The purpose of this map is to provide the inputs and outputs of every process step regardless of its significance to keep the decision points of a process documented.
Suppliers, Inputs, Process, Outputs, and Customers (SIPOC) Diagram
The SIPOC diagram isn’t classified as a process map in itself. It’s more of a preliminary step to creating a detailed flowchart or value stream map. It visualizes the vital elements of a process to make creating a process map more straightforward.
A SIPOC diagram consists of 5 columns that include the inputs and outputs of the process, as well as the suppliers and customers involved.
A deployment map, also known as a cross-functional flowchart, helps identify the relationship across multiple teams.
A deployment map may include one or more swimlane diagrams to display the process flow for the purpose of identifying redundancies and bottlenecks.
Top-Down Process Map
A top-down or high-level process map provides an overview of a process, showing only the primary steps. This map doesn’t include extensive details about the process since it’s used to discuss project details with top managers or external parties that don’t need to know the specifics of the process.
Process Mapping Symbols
Process maps utilize visual representations or symbols to give a cue on what the process step means. These symbols can be rectangles, squares, ovals, or other geometric shapes.
Here’s a list of some of the most commonly used symbols:
Terminator: An oval that determines the start or end of the process.
Process step: A rectangle means there’s a subprocess or activity within the process.
Flow: Arrows display the flow of the process and connect different steps.
Decision: A diamond is a point in the process that requires a decision. It’s usually a yes or no question.
Delay: A D-shaped symbol represents a process delay.
Information: A rectangle with a wavy bottom line indicates that the people involved in the process should read a document to access key information. If there are multiple stacked wavy bottom rectangles, this means there’s more than one document.

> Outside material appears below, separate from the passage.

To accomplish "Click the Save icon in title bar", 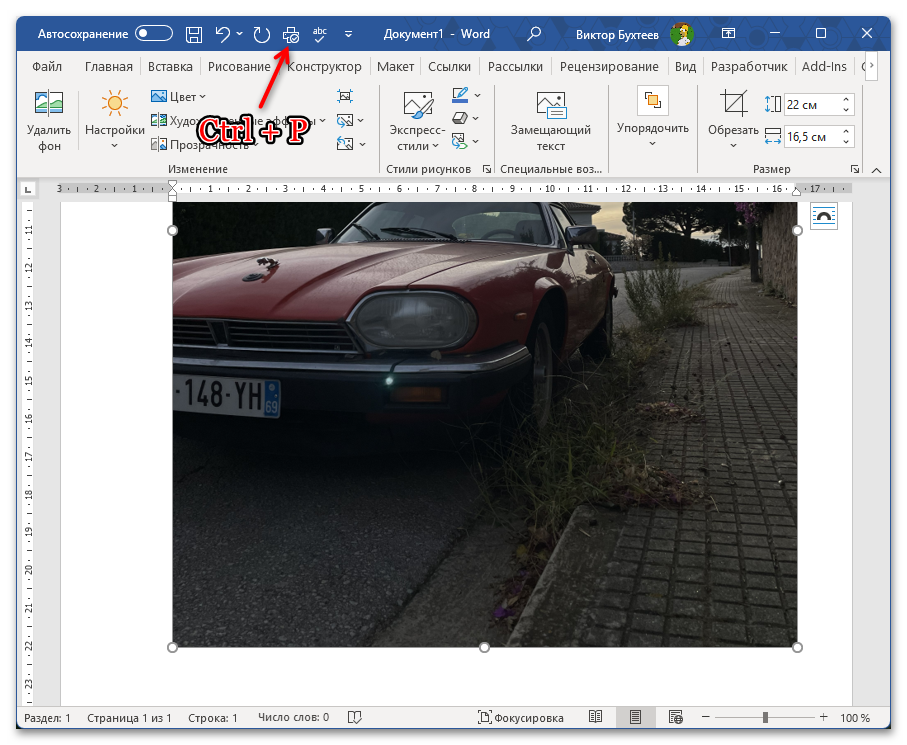I will pos(194,34).
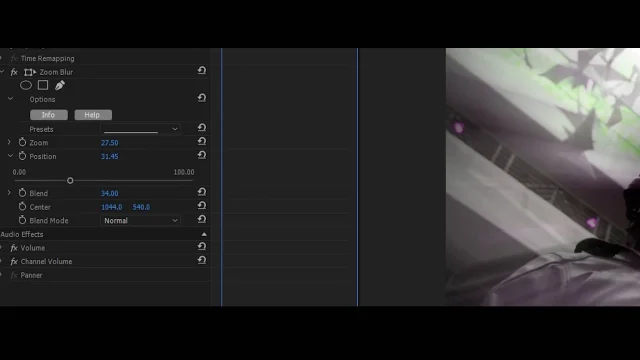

Data: A parallelogram is an input or output of the process step.
Manual input: A slanted top-line rectangle implies that manual data entry is required at this point of the process.
Subprocess: A rectangle with double vertical lines represents a predefined subprocess.
Tools for Process Mapping
Traditionally, process maps were created with the classic pen and paper, but with technological advancements, there are lots of software solutions that can help you create process maps in easier ways.

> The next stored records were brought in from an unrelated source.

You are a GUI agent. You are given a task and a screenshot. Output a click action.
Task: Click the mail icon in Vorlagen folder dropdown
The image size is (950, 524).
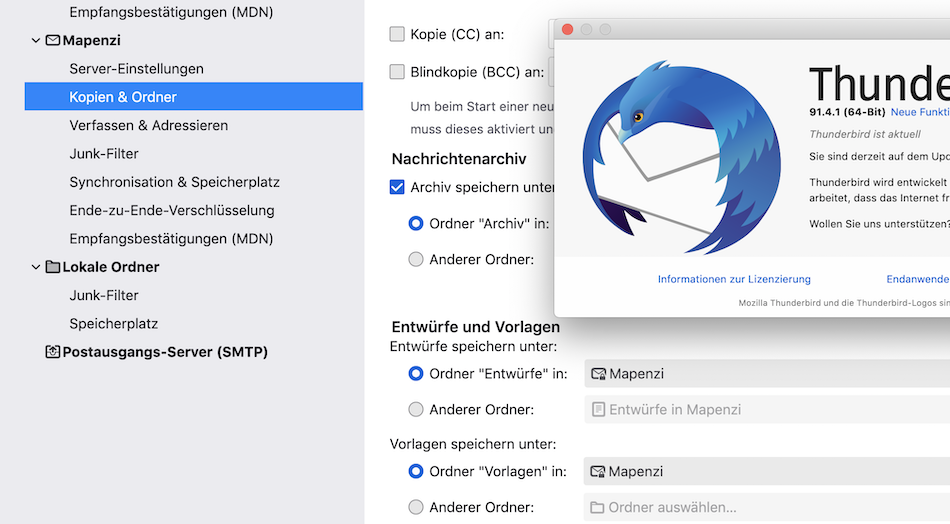598,472
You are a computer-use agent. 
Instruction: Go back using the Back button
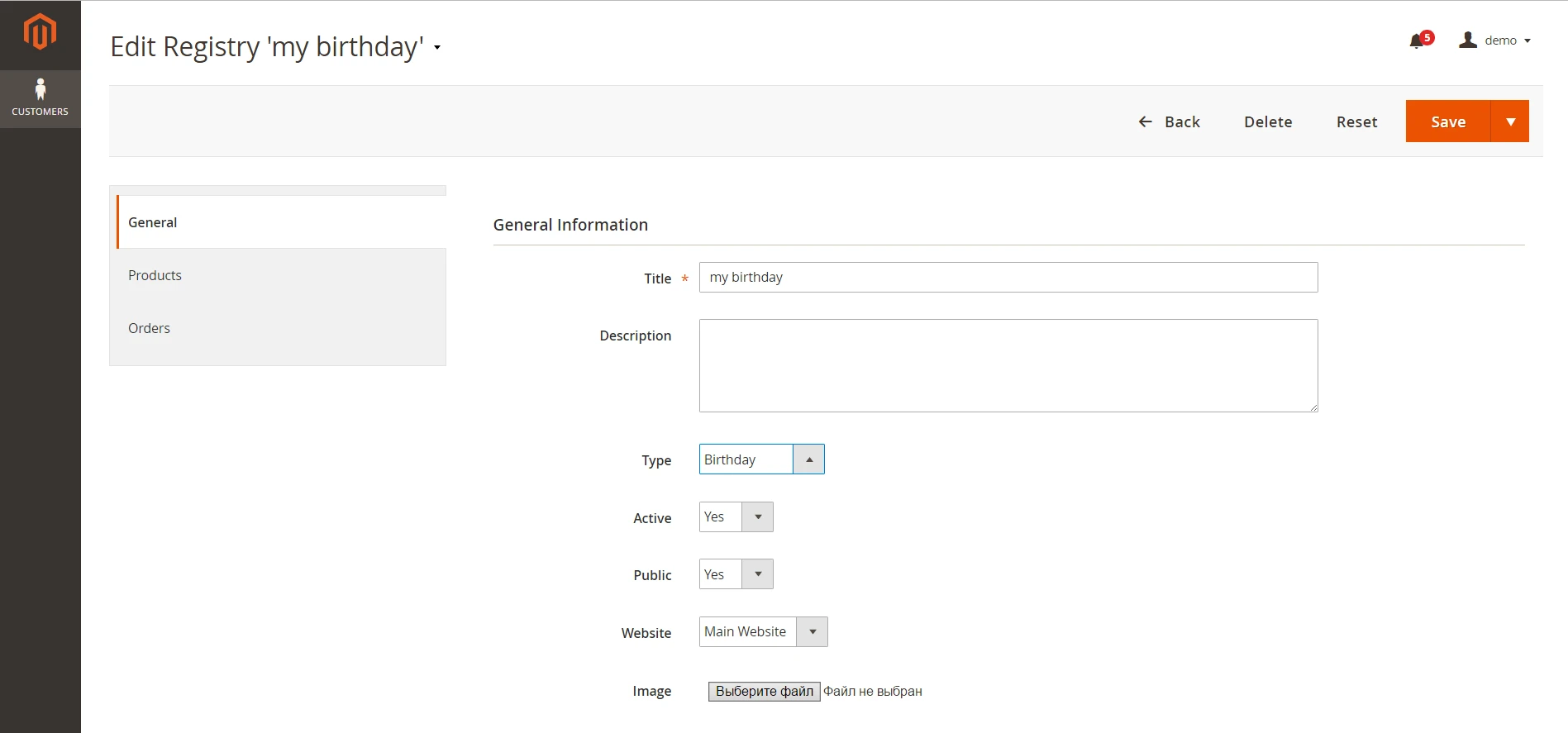(x=1170, y=121)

Some of the B2B SaaS solutions that have process mapping capabilities include:
Low-Code Business Automation Software
Workflow Management Software
Getting started is easy. One of my favorite tools is LucidChart, a popular diagramming app. To create a process map in LucidChart, all you have to do is to create an account and add a new sheet.
Once you create an account, you’ll be prompted to choose the type of chart you want to try first.

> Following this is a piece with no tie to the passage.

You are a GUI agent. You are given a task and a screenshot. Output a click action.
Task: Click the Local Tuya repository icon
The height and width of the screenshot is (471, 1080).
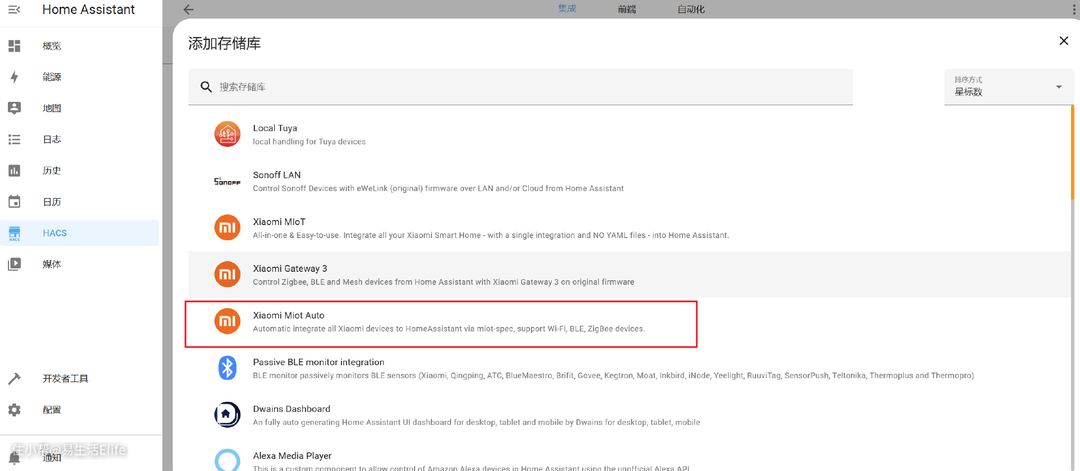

Then, you can use drag-and-drop ready-made or custom process mapping symbols to build your process map. You can also add labels or comments for other team members to see, create and rearrange shapes, and format the process map to make it look exactly like you want.
Alternatively, you can use simple whiteboard or drawing apps to create basic process maps.
Process mapping will open your eyes to many improvement opportunities in your business that would otherwise be unnoticeable. And now that you have a better understanding of what process mapping is, you’re ready to build your first process map.
Identify the problem and brainstorm the activities that will be involved, then list the process steps in sequence and draw the symbols to finalize the process map.
You can either do everything manually with a pen and paper or digital whiteboard or use more advanced software with ready-made symbols and powerful customization and collaboration features.